> [Directive] Please copy the records word for word from the start up to and including the line that contains "center [60, 93].", leaving the pictures out of your answer.

> [Data excerpts]
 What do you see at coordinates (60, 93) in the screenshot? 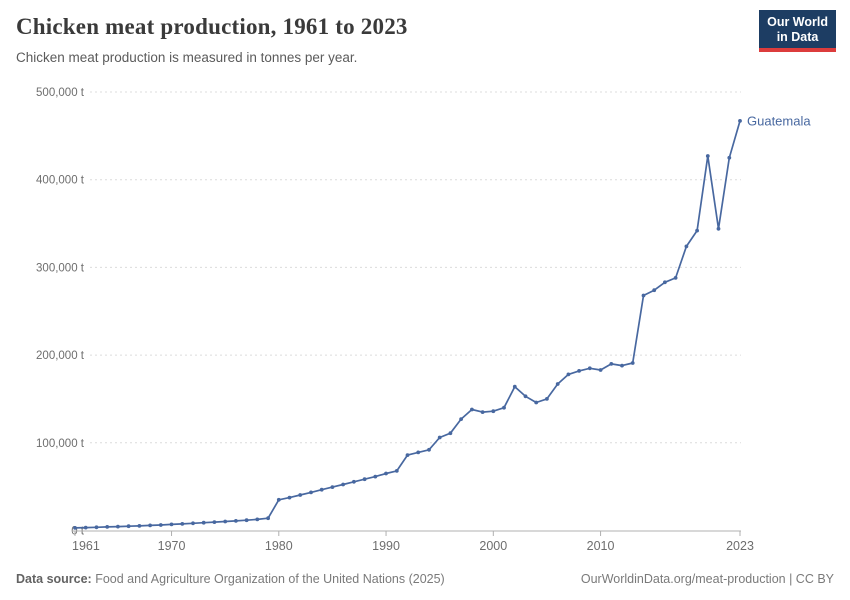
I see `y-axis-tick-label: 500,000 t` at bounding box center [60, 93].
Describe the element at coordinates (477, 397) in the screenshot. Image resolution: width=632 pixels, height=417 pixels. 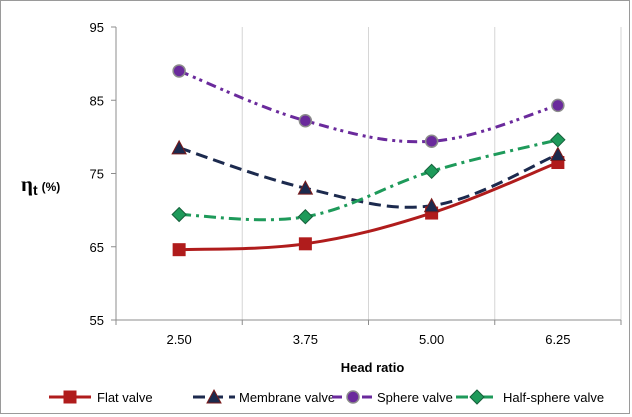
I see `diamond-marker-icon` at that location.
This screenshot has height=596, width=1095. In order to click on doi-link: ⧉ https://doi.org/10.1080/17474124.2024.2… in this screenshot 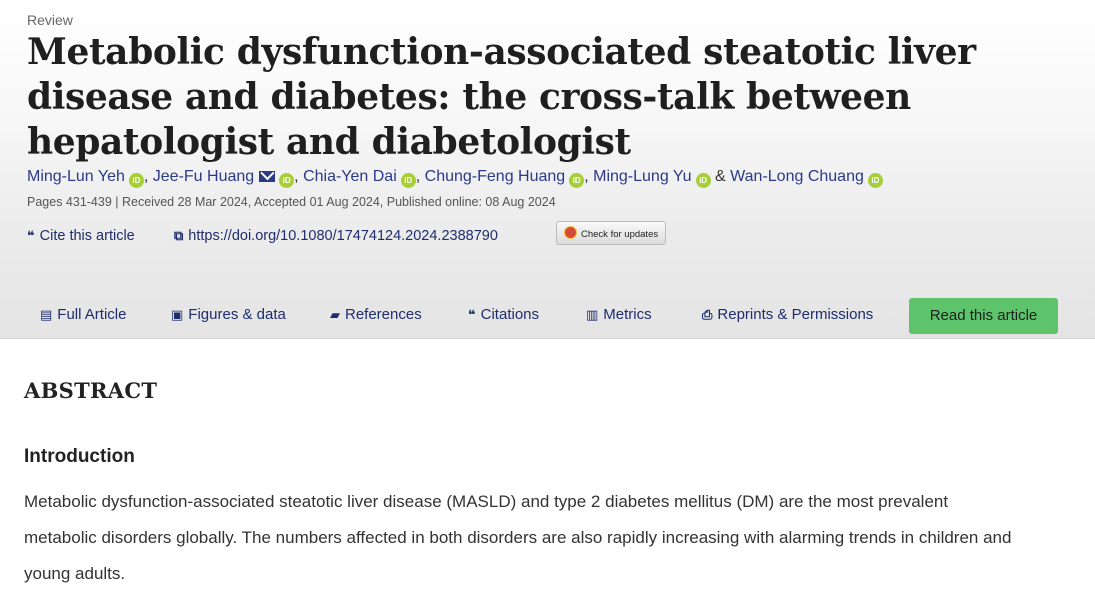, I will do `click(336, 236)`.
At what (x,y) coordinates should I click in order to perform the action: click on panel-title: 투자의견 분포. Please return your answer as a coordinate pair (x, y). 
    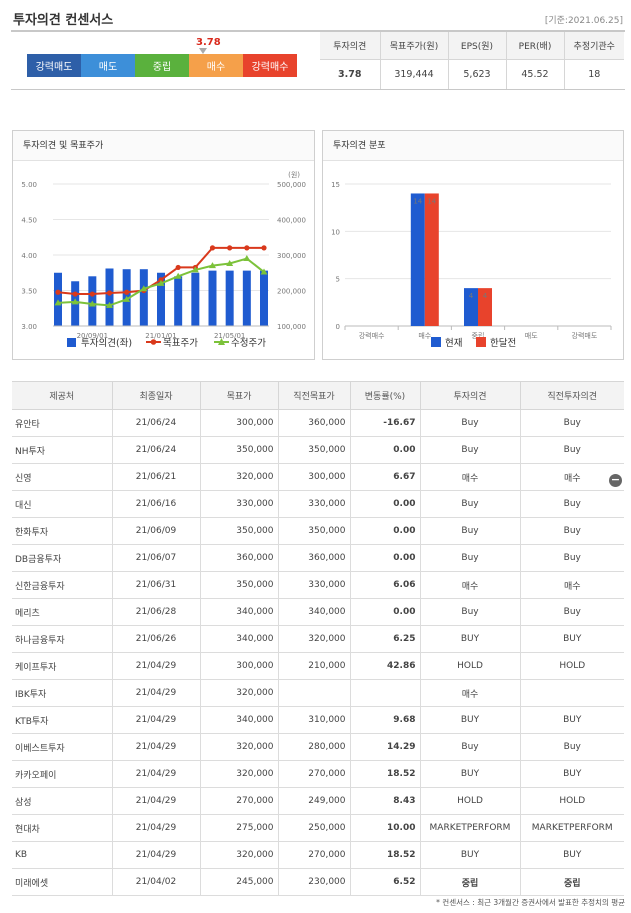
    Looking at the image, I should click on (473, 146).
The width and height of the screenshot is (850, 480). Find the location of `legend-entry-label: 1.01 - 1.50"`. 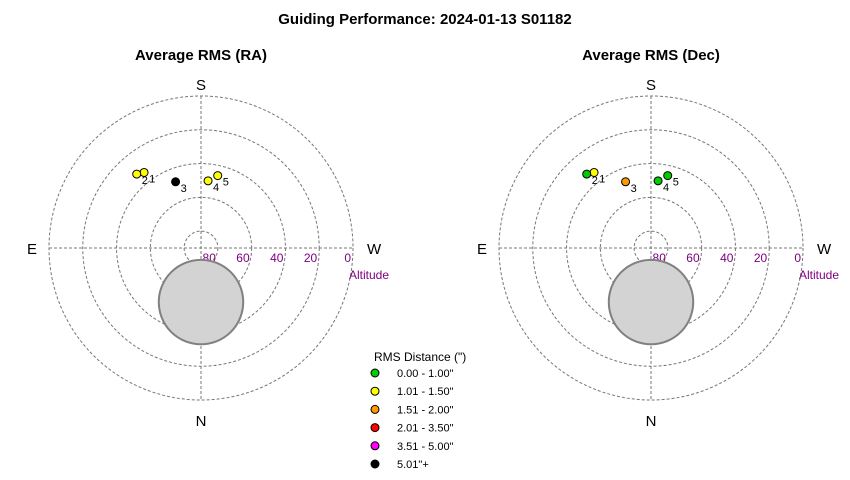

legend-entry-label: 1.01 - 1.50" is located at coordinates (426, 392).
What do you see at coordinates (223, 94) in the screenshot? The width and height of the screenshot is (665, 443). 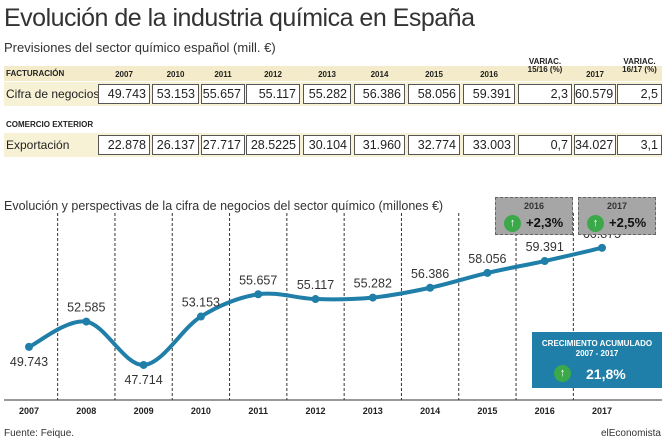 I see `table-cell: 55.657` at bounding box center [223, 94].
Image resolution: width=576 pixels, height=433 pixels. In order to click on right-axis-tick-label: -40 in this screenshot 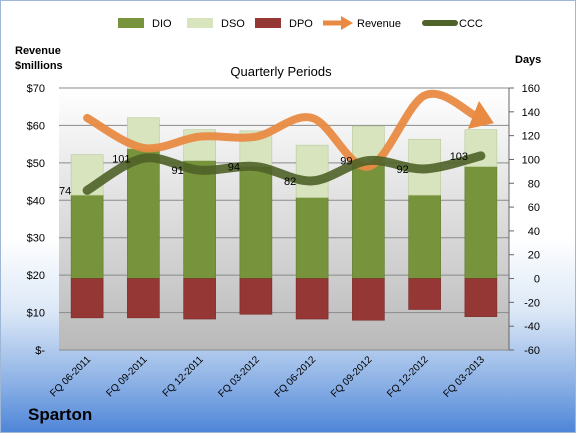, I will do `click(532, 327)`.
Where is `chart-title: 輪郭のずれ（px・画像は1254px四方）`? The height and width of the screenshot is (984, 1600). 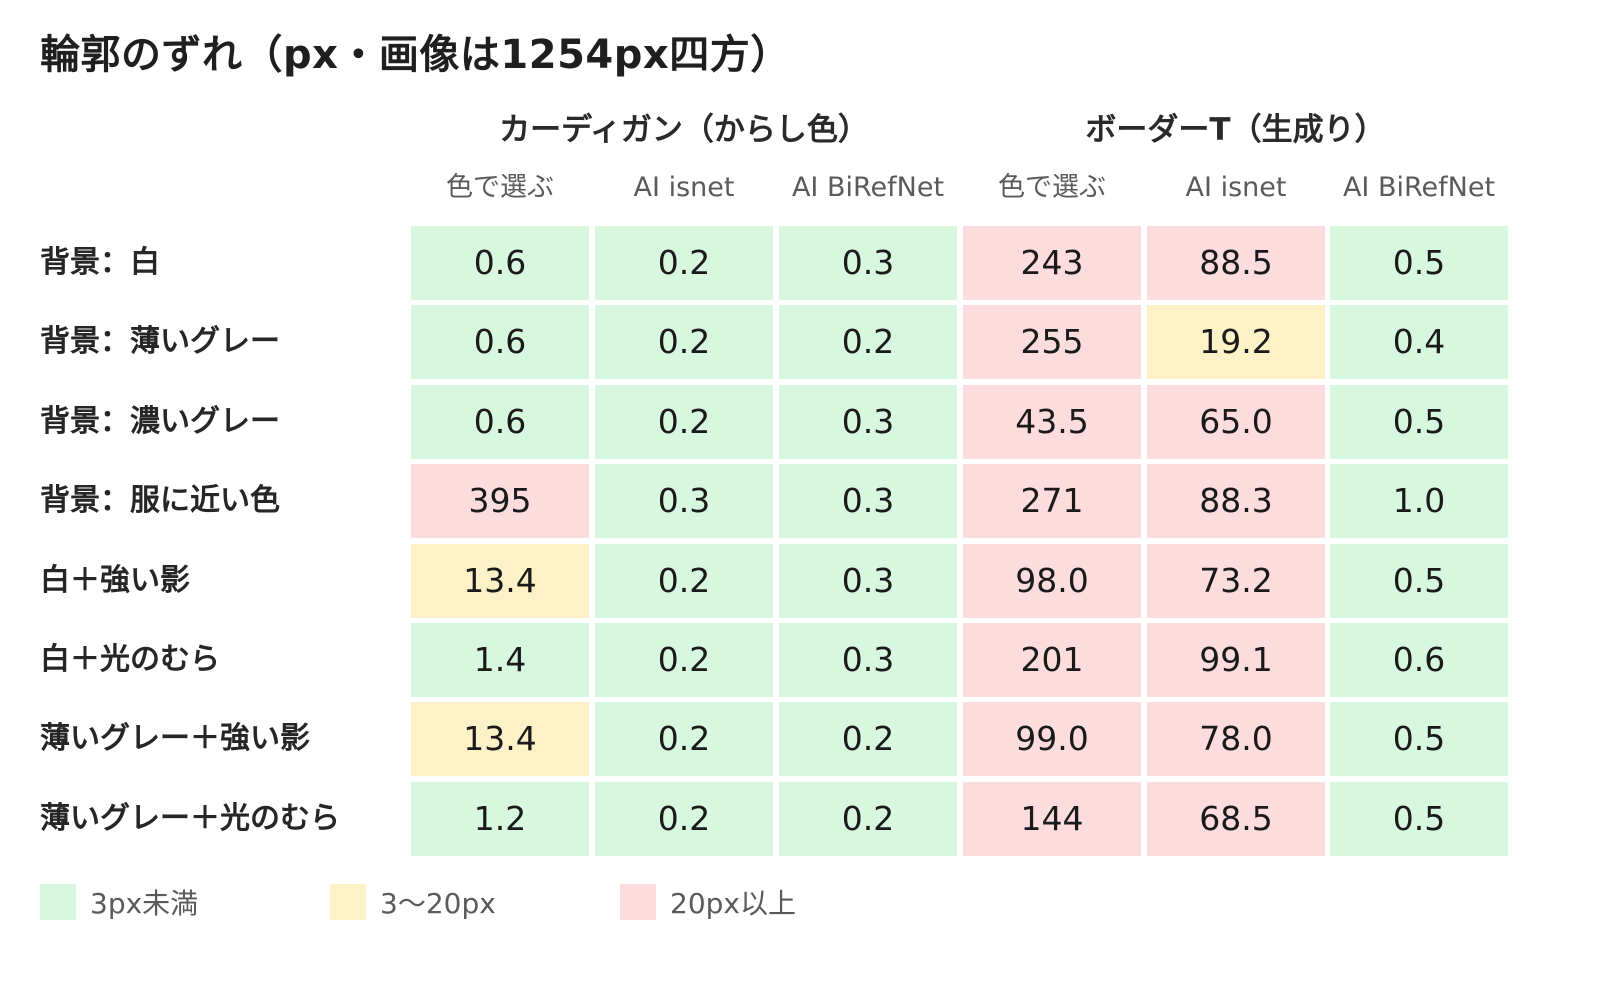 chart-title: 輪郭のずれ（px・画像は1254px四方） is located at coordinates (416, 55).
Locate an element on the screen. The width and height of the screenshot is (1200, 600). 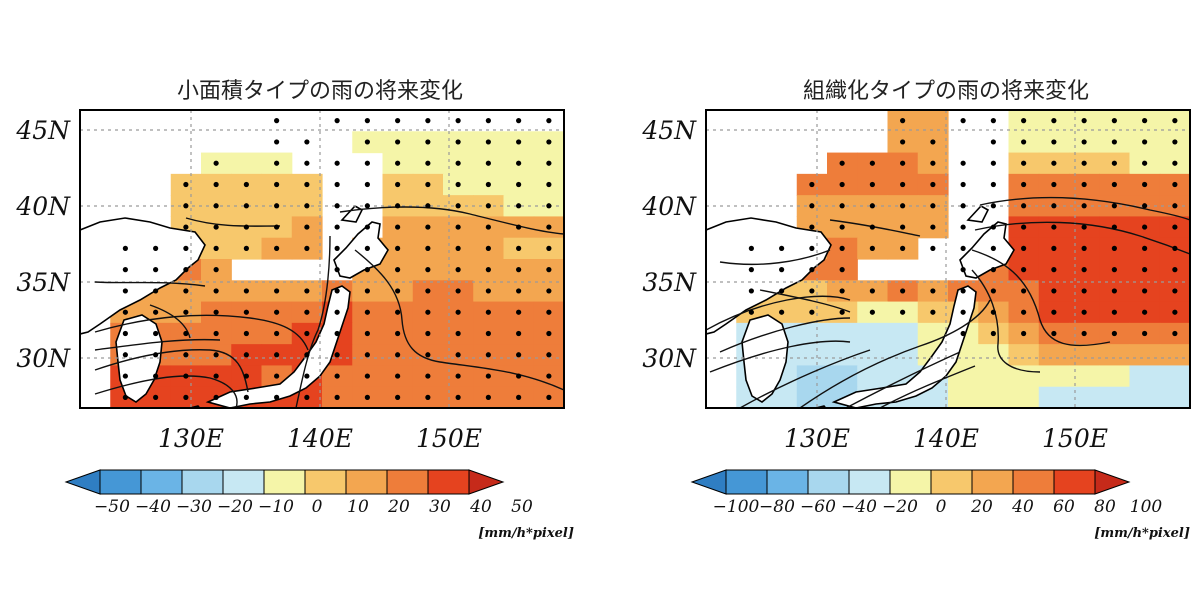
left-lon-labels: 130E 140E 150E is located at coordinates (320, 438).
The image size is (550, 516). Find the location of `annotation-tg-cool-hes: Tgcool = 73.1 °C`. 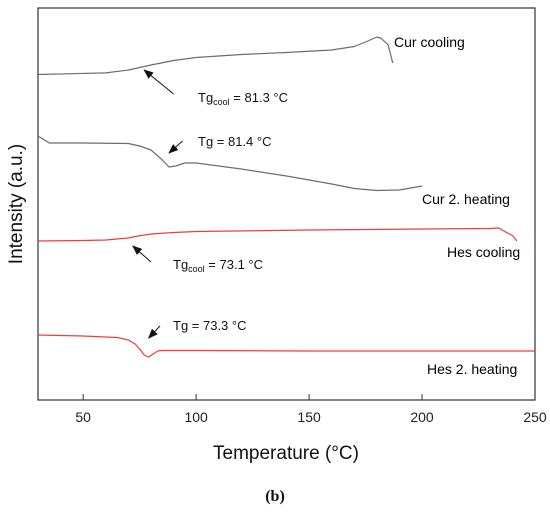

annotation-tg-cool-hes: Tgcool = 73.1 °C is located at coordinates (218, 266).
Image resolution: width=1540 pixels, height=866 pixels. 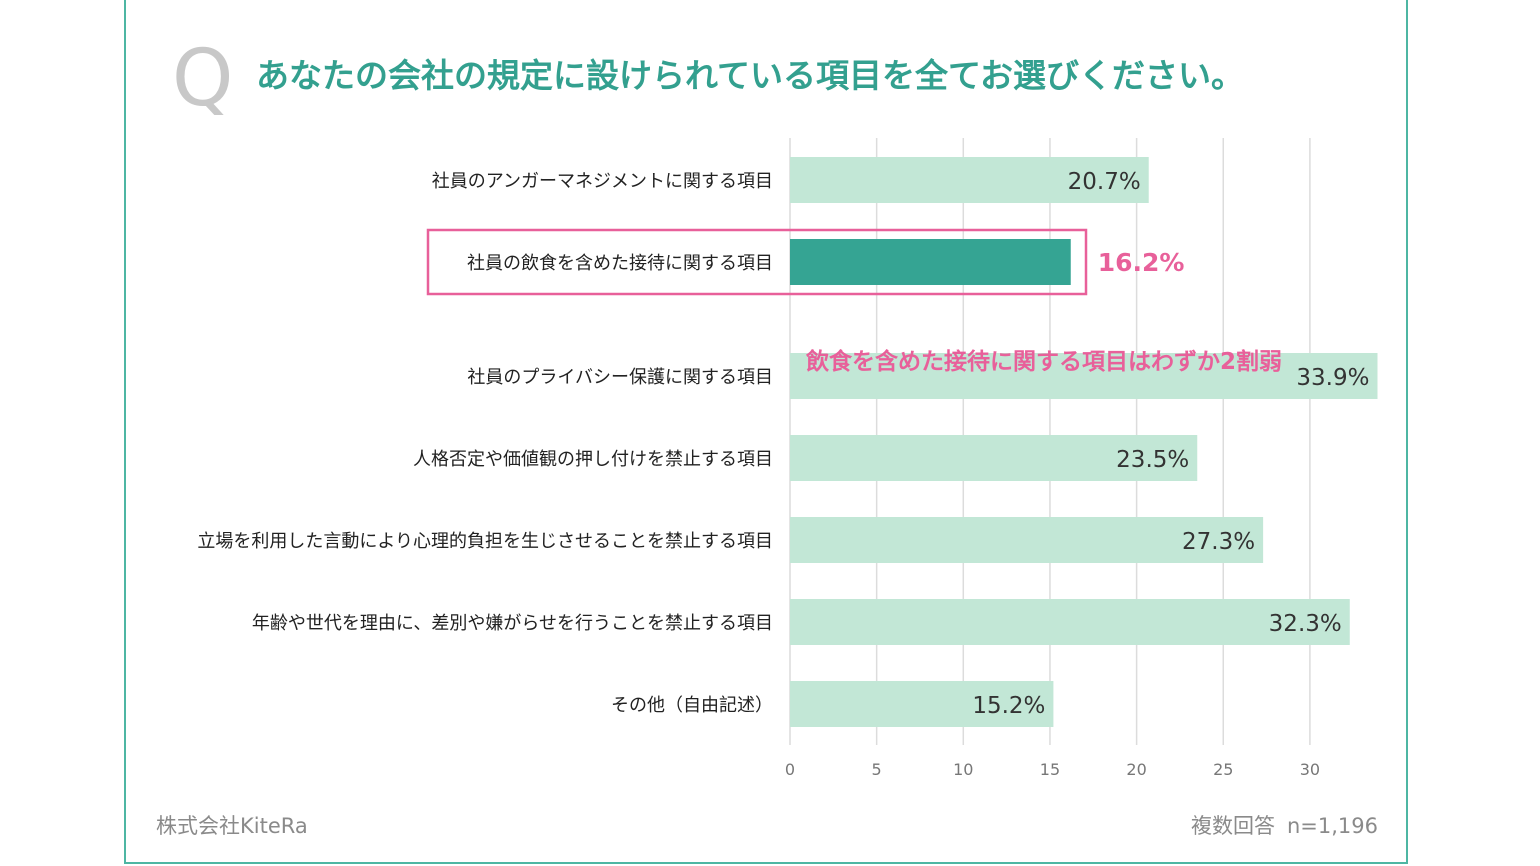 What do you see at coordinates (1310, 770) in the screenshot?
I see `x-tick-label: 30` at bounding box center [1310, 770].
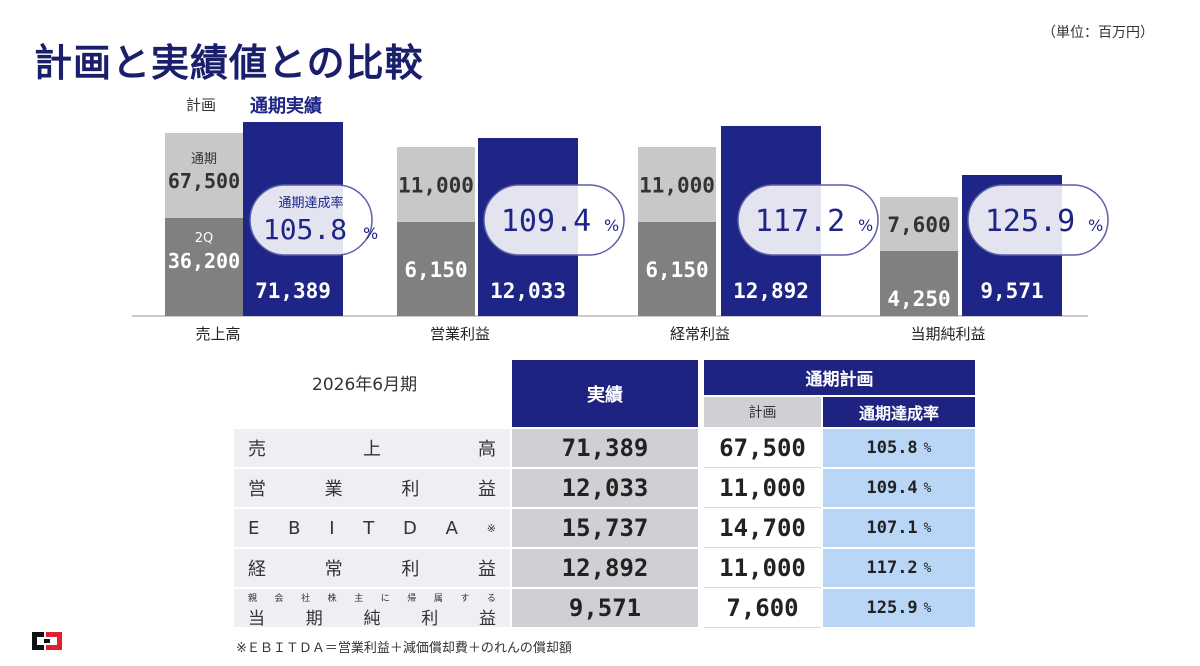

> [Written response]
 What do you see at coordinates (60, 93) in the screenshot? 
I see `y-axis-tick-label: 500,000 t` at bounding box center [60, 93].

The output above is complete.